### Description of the task
Exactly as they stand, write out all of the entries again.

Collected data entries
= Beginning of Section =

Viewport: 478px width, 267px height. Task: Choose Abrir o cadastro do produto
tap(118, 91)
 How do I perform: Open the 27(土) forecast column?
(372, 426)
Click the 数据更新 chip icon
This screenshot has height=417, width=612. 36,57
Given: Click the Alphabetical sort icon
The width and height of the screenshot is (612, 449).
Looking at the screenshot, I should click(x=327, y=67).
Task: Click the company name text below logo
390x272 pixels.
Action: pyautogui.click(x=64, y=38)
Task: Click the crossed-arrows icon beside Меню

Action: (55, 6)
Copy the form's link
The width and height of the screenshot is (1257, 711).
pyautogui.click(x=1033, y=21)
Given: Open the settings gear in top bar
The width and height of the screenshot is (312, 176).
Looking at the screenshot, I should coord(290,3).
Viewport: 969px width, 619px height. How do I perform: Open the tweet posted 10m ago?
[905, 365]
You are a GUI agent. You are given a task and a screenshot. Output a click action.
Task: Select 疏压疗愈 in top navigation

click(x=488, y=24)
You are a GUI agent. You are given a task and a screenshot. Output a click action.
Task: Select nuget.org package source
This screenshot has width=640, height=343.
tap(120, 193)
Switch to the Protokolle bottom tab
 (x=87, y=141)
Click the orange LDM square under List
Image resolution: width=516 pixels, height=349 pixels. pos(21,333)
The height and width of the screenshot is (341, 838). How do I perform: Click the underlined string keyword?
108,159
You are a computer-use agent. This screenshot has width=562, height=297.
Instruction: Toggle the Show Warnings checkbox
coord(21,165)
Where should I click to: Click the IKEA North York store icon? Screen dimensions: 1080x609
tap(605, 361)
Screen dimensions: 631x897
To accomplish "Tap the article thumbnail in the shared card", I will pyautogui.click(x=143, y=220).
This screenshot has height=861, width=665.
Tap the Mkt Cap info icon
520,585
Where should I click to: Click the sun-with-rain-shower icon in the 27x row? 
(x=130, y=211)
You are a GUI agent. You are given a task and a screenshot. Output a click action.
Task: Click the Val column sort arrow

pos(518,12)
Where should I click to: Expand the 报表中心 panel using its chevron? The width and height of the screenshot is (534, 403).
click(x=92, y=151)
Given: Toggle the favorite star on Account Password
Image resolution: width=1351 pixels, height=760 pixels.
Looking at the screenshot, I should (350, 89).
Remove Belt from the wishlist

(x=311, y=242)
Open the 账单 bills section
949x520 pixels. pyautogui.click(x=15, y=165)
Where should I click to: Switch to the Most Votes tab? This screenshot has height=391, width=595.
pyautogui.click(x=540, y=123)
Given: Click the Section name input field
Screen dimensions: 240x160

= End of Section =

### Written reply
Viewport: 478px width, 267px height. Task: Choose Abrir o cadastro do produto
tap(118, 91)
 How do I perform: Open the 27(土) forecast column?
(372, 426)
Click the 数据更新 chip icon
This screenshot has height=417, width=612. 36,57
Given: Click the Alphabetical sort icon
The width and height of the screenshot is (612, 449).
Looking at the screenshot, I should click(x=327, y=67).
Task: Click the company name text below logo
390x272 pixels.
Action: pyautogui.click(x=64, y=38)
Task: Click the crossed-arrows icon beside Меню

Action: (55, 6)
Copy the form's link
The width and height of the screenshot is (1257, 711).
pyautogui.click(x=1033, y=21)
Given: Open the settings gear in top bar
The width and height of the screenshot is (312, 176).
Looking at the screenshot, I should coord(290,3).
Viewport: 969px width, 619px height. How do I perform: Open the tweet posted 10m ago?
[905, 365]
You are a GUI agent. You are given a task and a screenshot. Output a click action.
Task: Select 疏压疗愈 in top navigation

click(x=488, y=24)
You are a GUI agent. You are given a task and a screenshot. Output a click action.
Task: Select nuget.org package source
This screenshot has width=640, height=343.
tap(120, 193)
Switch to the Protokolle bottom tab
 (x=87, y=141)
Click the orange LDM square under List
Image resolution: width=516 pixels, height=349 pixels. pos(21,333)
The height and width of the screenshot is (341, 838). How do I perform: Click the underlined string keyword?
108,159
You are a computer-use agent. This screenshot has width=562, height=297.
Instruction: Toggle the Show Warnings checkbox
coord(21,165)
Where should I click to: Click the IKEA North York store icon? Screen dimensions: 1080x609
tap(605, 361)
Screen dimensions: 631x897
To accomplish "Tap the article thumbnail in the shared card", I will pyautogui.click(x=143, y=220).
This screenshot has height=861, width=665.
Tap the Mkt Cap info icon
520,585
Where should I click to: Click the sun-with-rain-shower icon in the 27x row? 
(x=130, y=211)
You are a GUI agent. You are given a task and a screenshot. Output a click action.
Task: Click the Val column sort arrow

pos(518,12)
Where should I click to: Expand the 报表中心 panel using its chevron? The width and height of the screenshot is (534, 403).
click(x=92, y=151)
Given: Toggle the favorite star on Account Password
Image resolution: width=1351 pixels, height=760 pixels.
Looking at the screenshot, I should (350, 89).
Remove Belt from the wishlist

(x=311, y=242)
Open the 账单 bills section
949x520 pixels. pyautogui.click(x=15, y=165)
Where should I click to: Switch to the Most Votes tab? This screenshot has height=391, width=595.
pyautogui.click(x=540, y=123)
Given: Click the Section name input field
Screen dimensions: 240x160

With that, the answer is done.